Kierkegaard war durch seine Publikationen in sehr starke Reibereien mit dem damaligen Kopenhagener Klerus geraten. Er war nämlich der festen Überzeugung, dass der Mensch sein Leben selbst gestalte und nicht eine von Gott vorgegebene Flugbahn durchlebt. Dies traf natürlich auf starken Widerstand in der christlich geprägten Gesellschaft. Aus diesem Grund formulierte Kierkegaard einige Publikationen, welche die Aussage hatten, dass der Mensch nur dann wirklich frei leben kann, wenn er sich von der Gesellschaft, und damit einhergehend der Religion, löst.

Jeder einzelne muss für sich selbst entscheiden, wer sie oder er sein will. Dies zu erreichen ist dann allerdings noch einmal eine andere Geschichte. Schließlich steht nicht nur die Gesellschaft hierbei im Weg, sondern auch man selbst. Es ist häufig mit einem großen Aufwand verbunden, etwas an sich zu ändern, vor allem zum besseren. Wie wir durch Newton und sein erstes Gesetz wissen, beharrt ein Körper in seinem derzeitigen Zustand, bis eine einwirkende Kraft ihn dazu zwingt, dies zu ändern. Dies ist allerdings nur für den physischen Körper der Fall, auch unsere Psyche tendiert dazu, nichts am Status Quo zu ändern, solange keine Notwendigkeit hierfür besteht.

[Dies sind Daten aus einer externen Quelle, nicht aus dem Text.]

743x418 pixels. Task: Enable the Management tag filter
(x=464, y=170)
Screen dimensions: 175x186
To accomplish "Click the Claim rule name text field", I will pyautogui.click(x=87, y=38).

Es ist eben dieses Ausbleiben der Notwendigkeit, welches dafür sorgt, dass wir die Veränderung gar nicht erst anstreben. Wir wissen zwar Bescheid, dass wir uns ändern könnten und sollten, sehen hierfür allerdings keinen direkten Handlungsbedarf. Und aus eben diesem Grund grüßt der, der ich bin, den, der ich sein möchte, wehmütig.